After working forced overtime with no hope of a raise in sight, Ms. Daralin and thousands of other garment workers decided enough was enough. They took to the streets to organize the latest in a string of mass strikes and protests demanding higher wages and better working conditions.

As Cambodia is enjoying peace for the first time in decades , theirs is a homegrown movement bolstered by a bold opposition party and seemingly perpetual foreign assistance. A fledgling democracy is emerging, and as a result the push for workers' rights is taking on a life of its own.

After refusing to report to work, hundreds of strikers yesterday morning tore down the gate to a Cambodian-owned factory, convincing 200 more workers to walk off the job.

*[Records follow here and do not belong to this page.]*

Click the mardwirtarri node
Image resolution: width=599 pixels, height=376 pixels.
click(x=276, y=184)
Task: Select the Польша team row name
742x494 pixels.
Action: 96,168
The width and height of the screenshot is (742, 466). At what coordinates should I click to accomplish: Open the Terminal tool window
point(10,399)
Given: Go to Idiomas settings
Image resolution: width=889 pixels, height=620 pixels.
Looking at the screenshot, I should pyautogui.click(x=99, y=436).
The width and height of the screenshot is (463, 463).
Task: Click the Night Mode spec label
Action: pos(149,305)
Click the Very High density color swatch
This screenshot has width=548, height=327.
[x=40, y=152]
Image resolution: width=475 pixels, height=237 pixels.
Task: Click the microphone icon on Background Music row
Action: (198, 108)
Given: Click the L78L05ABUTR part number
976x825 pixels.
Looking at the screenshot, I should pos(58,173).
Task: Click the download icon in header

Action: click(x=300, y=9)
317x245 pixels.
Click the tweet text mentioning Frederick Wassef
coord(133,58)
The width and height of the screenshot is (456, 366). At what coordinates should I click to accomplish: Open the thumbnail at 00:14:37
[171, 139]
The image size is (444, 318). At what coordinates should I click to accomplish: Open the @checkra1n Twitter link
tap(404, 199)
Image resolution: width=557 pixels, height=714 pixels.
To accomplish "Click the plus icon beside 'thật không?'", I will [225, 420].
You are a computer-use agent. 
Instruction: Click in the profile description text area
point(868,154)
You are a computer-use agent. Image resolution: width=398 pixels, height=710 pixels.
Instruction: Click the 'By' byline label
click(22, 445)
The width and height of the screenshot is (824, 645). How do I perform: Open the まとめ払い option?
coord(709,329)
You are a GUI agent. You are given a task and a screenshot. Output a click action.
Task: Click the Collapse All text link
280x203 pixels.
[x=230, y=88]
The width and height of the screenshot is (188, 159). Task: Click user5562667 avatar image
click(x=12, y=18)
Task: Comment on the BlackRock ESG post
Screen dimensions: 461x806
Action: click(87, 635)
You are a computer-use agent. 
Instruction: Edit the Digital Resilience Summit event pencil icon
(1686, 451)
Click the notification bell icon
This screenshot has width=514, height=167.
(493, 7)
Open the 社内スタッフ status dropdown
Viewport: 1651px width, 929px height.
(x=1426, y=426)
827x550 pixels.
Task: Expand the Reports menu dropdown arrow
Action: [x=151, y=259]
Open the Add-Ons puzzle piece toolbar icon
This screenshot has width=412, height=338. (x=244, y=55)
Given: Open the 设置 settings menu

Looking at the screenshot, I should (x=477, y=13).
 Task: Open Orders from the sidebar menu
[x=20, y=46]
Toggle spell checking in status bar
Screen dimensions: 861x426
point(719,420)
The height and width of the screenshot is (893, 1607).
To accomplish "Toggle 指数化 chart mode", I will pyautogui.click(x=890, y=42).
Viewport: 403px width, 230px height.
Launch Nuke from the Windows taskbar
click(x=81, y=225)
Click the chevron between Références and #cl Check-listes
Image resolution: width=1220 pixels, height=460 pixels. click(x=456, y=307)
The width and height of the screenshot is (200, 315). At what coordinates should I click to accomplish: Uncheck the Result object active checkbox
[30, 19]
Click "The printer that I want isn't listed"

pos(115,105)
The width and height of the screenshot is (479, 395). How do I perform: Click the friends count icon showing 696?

The group marched on to several more facilities throughout the day, until workers at 19 of the country's more than 200 garment factories went on strike.

Clothing manufacturing has been the largest and fastest growing industry in Cambodia since the economy was opened up in the early 1990s. Its major customers are US brand names.

Most Cambodian garment workers are women from the countryside, where 80 percent of Cambodia's population farms at subsistence level.

Unlike most Cambodian women, Daralin holds her head high when she speaks, loudly sharing her opinions. Of the $40 she earns a month, she says she can barely scrape together some extra money to send home to her family.

Highest among workers' demands is to increase this $40 minimum wage to $70, which they say is comparable for the region. The Free Trade Union of the Workers of the Kingdom of Cambodia says workers in southern China earn about $50 per month, $60 in Indonesia, $90 in the Philippines, and up to $500 in Taiwan. These are average figures though, and do not reflect lower wages in the "sweatshop" factories with the worst conditions.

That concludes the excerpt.